Scenarios

Agile Data & DataOps

  • As the amount of data available for any company grows rapidly, organizations will need Data Ops.
  • It is not just an emergent discipline: it will be prevalent in 2019.
  • The trend now is using Data Ops practices&techniques all together:
    • Valuable data assets:
      • The Data Lake
      • Machine Learning and Deep Learning algorithms
      • The Data Warehouse
      • Even the insights…
    • Are not the most valuable assets derived from data…
    • But the better knowledge about:
      • How the market works
      • What the customers want
      • What the customers are going to pay for
    • This useful and actionable knowledge is the really valuable asset.
  • Fully distributed architecture, made of interconnected data pools, will substitute centralized, unified Data Lakes.
    • This means that companies will have one set of people working on data delivery, instead of many teams focused on separate parts of processing data.

Data Warehouse: it is the centralized structured data repository.

  • Structured data can be thought of as columns and rows.
  • Unstructured data (stored in the Data Lake) are images or audio recordings.
  • The Data Warehouse allow us to perform data mining, which means “discovering” new trends in the data, initially non-visible:
    • Data mining activity is carried out more than ever (the more data IoE generates, the more “mining” is needed)…
    • So Data Warehouses are not going to be replaced by Data Lakes…
    • On the contrary, Data Lakes complement Data Warehouses with non-structured data.
    • As the amount of data rises, it is inevitable to change from Data Warehouse to the cloud:
      • Which means no more “Processing Data Centers” on site.
  • The goal is for everyone in the company (developers, managers, business analysts, CXOs) to scan data quickly and make time-pressured decisions based on information that stands out
  • So this information must be available as quickly as possible, with the best quality.
  • Companies are spending huge budgets to obtain insights:
    • Data location, storage, processing, analytics…
    • Only to be used by a few people –that is, C-level— in a company with thousands of workers?
  • What is the real ROI of Agile Data?
  • It is a great idea if thousands of people can make the best possible decisions based on data.

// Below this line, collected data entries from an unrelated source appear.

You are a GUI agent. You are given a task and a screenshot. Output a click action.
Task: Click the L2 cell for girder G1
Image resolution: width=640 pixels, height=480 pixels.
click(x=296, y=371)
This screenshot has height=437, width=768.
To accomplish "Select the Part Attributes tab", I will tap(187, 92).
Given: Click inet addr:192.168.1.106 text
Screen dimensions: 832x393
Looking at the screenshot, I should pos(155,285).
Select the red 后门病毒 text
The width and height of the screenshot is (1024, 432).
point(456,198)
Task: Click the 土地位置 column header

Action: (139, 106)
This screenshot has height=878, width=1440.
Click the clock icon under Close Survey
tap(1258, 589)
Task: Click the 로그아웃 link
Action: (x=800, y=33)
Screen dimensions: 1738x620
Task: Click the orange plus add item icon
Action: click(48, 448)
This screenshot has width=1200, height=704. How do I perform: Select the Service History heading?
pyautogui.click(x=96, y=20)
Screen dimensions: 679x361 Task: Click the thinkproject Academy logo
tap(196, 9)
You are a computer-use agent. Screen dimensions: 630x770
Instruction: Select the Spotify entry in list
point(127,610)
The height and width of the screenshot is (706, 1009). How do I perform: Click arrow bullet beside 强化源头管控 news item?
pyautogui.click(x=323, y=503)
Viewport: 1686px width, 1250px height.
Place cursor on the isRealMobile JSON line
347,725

Impact of Adjuvant Technologies

  • Automated diagnostics can help you to comply with the regulation:
    • Example: when a process is moving or storing personal data, risking GPDR non-compliance.
  • Industry 4.0 will monetize insights beyond being used in the same company, as customer, product, service and operational data may be sold to others:
    • Example: dataphones not only make payment transactions, they register where and when people spend their money…
    • They know how many people are spending money in a certain area at any moment…
    • How many companies may be interested in those insights?
  • Digital twins will be extremely important for the physical-to-digital-to- physical loop, saving costs in building, testing, avoiding mistakes…
  • As Automation and Artificial Intelligence develop and are used more widely, a question arises: who will be responsible for the decisions made by the machines?
    • The designer, the programmer, the developer of the Machine Learning algorithm, the data scientist?
    • Companies need to stablish accountability policies regarding the consequences of applying Machine Learning.
  • The functional areas most affected by the onset of management by technology will be:
    • Service Level Agreements (SLAs) management: Continuity, Capacity and Availability will change from observation to analysis and prediction.
    • Incidents (helpdesk’s first line) will be handled directly by users, with the help and guidance of automated assistants (which learn incrementally from different incidents).
    • Problem-solving will focus on validating results, instead of doing diagnostics.

Automation & AI

  • AI is embedded in any information system and tool:
    • For example: chatbots are advancing and the software is starting to be more malleable.
    • An information system doesn’t behave the same way over time, but it learns how the user interacts, adapting to him/her progressively:
      • Example: an incident management system or even our word processor.
  • Many industries will face low-qualified job cuts…
  • But new work roles and jobs will appear when we capitalize on such skills as collaboration, communication, creativity and problem solving.
  • The more technology and AI we apply, the less technical and repetitive tasks people will need to perform:
    • Automation will develop gradually, but in the next 5 years, with more AI automation, people will focus on creative rather than routine tasks.
  • People will still manage machine performances and teach them how to operate.
  • Human-led work will change: from dealing with incidents to forecasting and Analytics.
  • If you are not transparent with your clients about using AI algorithms, you may lose them:
    • They feel cheated when discovering that an algorithm, instead of a human being, is dealing with them.
    • At the same time, companies are starting to share data and use cases…
    • So they begin to unleash their AI algorithms and share them with other companies in order to find mutual benefits.
  • Phishing scams could get even worse, as hackers gather more and more data, and perform Analytics to learn how to simulate our identity.
  • Hackers start using AI like financial firms, to learn what illegal incomes are more profitable.
  • Fake news and propaganda are going to get worse, as natural language processing algorithms can write “as humans”, including jargon or light grammatical mistakes to simulate human writing.